Assigned task
The response should hold each line from the entries below where "computer" is found.

(Extracted records)

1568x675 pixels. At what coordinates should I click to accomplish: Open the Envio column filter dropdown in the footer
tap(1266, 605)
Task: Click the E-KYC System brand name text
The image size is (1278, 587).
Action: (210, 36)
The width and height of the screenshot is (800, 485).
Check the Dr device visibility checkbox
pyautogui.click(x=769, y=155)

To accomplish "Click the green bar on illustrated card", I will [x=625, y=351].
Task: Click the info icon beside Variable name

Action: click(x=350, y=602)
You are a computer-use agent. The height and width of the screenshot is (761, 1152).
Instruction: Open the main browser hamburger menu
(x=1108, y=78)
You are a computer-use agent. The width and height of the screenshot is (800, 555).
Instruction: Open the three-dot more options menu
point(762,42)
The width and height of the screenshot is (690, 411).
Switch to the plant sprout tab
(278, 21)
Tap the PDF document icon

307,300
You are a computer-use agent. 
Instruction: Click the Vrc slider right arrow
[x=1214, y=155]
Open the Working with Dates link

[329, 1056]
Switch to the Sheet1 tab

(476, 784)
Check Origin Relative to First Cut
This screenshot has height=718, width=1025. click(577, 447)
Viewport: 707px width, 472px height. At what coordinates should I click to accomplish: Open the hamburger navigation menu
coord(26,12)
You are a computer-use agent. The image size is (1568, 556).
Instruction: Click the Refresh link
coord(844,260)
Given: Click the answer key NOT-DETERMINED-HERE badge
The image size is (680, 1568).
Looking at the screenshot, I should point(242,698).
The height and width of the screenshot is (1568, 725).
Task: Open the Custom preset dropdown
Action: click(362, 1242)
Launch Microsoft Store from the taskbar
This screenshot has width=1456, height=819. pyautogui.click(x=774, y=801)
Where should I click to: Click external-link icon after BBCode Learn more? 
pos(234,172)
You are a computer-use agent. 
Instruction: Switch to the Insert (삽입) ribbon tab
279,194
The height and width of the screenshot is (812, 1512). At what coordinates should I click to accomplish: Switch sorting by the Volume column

Exercise output
You are a computer-use agent. The height and width of the screenshot is (761, 1152).
You are a computer-use agent. The width and height of the screenshot is (800, 555).
You are a computer-use agent. 
You are a computer-use agent. The image size is (1568, 556).
You are a computer-use agent. 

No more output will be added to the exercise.